*** RECORDS FOR THE TASK Section Begins ***

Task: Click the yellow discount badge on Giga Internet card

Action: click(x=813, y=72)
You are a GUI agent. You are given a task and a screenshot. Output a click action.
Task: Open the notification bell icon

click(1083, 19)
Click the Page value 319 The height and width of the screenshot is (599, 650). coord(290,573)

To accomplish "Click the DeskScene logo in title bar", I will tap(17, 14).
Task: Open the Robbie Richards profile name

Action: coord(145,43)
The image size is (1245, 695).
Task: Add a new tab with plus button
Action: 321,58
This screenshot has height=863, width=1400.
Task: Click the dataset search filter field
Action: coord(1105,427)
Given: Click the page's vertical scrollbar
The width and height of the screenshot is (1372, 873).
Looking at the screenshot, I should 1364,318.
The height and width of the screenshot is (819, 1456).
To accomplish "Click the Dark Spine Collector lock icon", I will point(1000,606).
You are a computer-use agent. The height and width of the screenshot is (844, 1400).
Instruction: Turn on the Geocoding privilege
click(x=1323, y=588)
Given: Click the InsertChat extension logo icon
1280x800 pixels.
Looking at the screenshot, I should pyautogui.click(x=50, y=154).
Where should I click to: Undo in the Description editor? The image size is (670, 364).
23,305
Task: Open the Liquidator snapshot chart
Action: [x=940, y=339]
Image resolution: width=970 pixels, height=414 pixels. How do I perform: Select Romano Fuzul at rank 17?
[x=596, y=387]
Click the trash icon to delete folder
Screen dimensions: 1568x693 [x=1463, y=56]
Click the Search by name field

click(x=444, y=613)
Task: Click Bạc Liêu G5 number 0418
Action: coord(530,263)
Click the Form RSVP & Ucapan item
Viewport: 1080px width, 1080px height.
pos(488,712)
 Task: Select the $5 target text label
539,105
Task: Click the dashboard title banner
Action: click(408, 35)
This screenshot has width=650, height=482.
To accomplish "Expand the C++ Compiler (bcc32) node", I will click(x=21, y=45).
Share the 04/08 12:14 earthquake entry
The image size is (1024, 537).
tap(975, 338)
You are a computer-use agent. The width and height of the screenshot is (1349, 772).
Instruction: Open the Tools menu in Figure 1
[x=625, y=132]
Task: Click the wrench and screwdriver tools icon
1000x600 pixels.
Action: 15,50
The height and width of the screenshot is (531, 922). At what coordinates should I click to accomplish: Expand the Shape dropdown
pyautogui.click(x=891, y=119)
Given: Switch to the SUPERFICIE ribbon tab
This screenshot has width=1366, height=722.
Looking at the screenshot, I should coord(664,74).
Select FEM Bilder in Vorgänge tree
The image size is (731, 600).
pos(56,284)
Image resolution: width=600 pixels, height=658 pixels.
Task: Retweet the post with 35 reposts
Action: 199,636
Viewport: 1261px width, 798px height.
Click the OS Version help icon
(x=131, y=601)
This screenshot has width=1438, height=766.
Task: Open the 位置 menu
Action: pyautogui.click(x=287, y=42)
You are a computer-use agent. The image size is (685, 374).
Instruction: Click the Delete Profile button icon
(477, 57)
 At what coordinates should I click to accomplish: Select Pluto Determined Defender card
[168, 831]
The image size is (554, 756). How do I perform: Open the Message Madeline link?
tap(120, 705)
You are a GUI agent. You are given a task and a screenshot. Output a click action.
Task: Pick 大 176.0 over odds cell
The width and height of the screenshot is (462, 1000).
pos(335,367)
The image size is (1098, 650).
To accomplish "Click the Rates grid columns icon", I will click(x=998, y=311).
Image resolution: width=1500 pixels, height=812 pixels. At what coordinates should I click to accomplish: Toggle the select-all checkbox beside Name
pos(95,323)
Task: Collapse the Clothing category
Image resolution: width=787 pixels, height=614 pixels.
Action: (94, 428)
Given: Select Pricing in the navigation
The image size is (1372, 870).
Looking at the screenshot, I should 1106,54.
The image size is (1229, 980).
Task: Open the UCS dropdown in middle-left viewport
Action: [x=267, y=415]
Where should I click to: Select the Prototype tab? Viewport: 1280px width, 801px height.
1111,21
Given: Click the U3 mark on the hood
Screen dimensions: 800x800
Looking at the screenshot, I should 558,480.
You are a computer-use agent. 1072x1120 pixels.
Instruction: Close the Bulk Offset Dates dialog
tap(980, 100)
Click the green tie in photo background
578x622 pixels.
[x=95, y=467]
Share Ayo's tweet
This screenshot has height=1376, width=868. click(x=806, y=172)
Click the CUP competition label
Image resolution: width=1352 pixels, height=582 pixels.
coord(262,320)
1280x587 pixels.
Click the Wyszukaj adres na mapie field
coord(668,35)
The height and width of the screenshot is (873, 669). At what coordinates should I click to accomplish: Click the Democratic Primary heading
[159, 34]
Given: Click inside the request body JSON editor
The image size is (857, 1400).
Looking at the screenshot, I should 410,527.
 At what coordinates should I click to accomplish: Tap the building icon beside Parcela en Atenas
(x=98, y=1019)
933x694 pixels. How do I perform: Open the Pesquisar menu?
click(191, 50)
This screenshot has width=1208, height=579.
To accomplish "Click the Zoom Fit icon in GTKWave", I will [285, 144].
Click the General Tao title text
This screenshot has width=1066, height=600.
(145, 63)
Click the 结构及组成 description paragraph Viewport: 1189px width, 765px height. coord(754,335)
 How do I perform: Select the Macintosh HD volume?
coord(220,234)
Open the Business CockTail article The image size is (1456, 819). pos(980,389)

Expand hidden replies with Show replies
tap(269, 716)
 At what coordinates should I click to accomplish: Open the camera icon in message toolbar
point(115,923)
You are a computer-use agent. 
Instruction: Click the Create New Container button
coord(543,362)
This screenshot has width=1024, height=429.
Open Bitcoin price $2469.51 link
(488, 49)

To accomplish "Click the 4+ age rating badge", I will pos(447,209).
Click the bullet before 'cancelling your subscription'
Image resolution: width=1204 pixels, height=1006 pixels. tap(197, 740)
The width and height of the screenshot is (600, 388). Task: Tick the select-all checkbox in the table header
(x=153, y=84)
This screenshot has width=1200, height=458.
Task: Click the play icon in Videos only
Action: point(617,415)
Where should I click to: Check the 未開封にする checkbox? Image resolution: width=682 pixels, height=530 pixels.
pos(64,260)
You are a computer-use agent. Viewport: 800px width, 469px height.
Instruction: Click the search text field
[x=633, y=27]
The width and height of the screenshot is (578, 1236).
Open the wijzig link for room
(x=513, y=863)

*** RECORDS FOR THE TASK Section Ends ***

■ WHAT YOU ARE ASKED TO DO
Only lines with the word "agent" are wanted, so copy each one from the records.

■ RESPONSE TO THE TASK
You are a GUI agent. You are given a task and a screenshot. Output a click action.
You are a computer-use agent. The height and width of the screenshot is (844, 1400).
You are a computer-use agent. The width and height of the screenshot is (1349, 772).
You are a computer-use agent. The image size is (685, 374).
You are a GUI agent. You are given a task and a screenshot. Output a click action.
You are a computer-use agent. 1072x1120 pixels.
You are a computer-use agent. 
You are a computer-use agent. Viewport: 800px width, 469px height.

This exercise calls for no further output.